▸ Excerpted records

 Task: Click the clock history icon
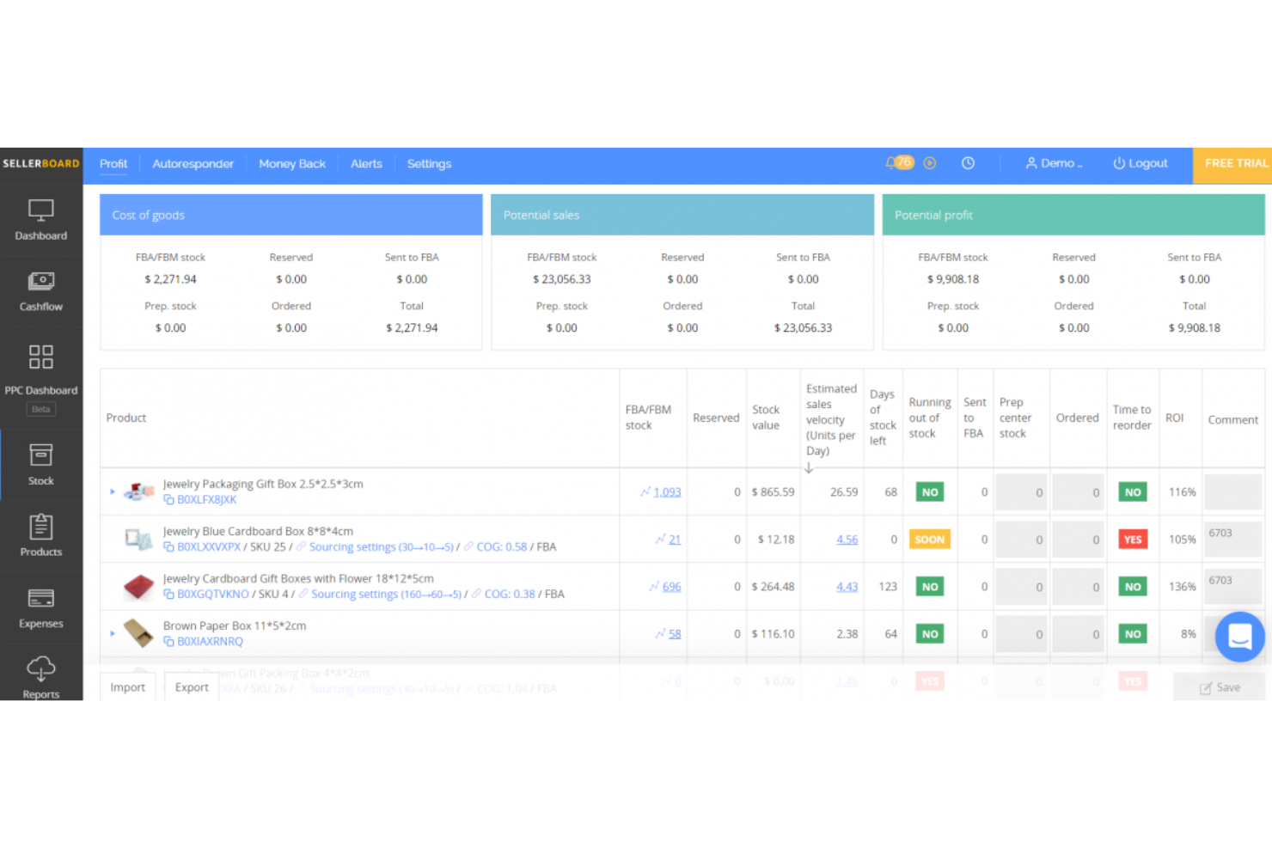(969, 162)
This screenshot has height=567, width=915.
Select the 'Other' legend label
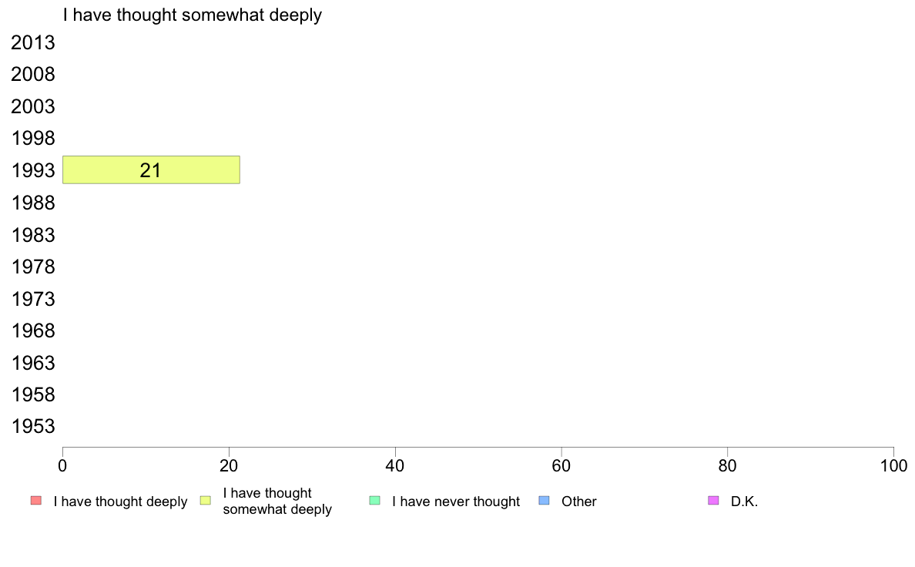579,502
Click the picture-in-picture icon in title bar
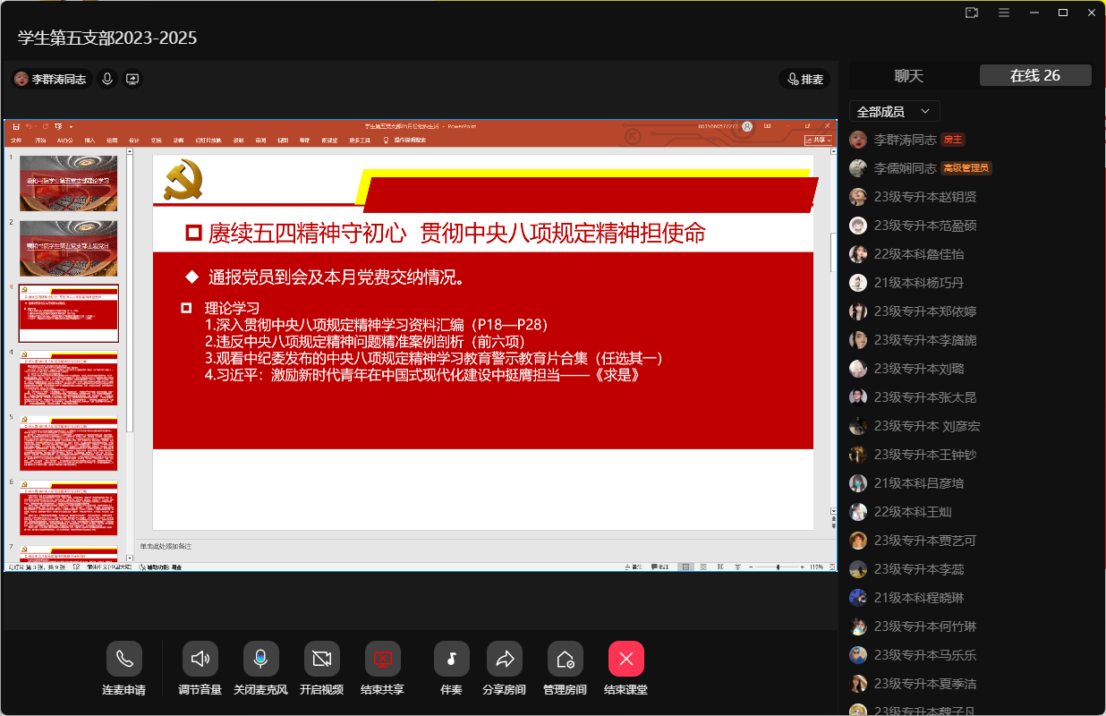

▸ Assignment
What is needed is an exact repetition of every entry, without the pictures.

▸ Solved exercise
 Task: Click the clock history icon
(969, 162)
This screenshot has height=567, width=915.
Select the 'Other' legend label
579,502
Click the picture-in-picture icon in title bar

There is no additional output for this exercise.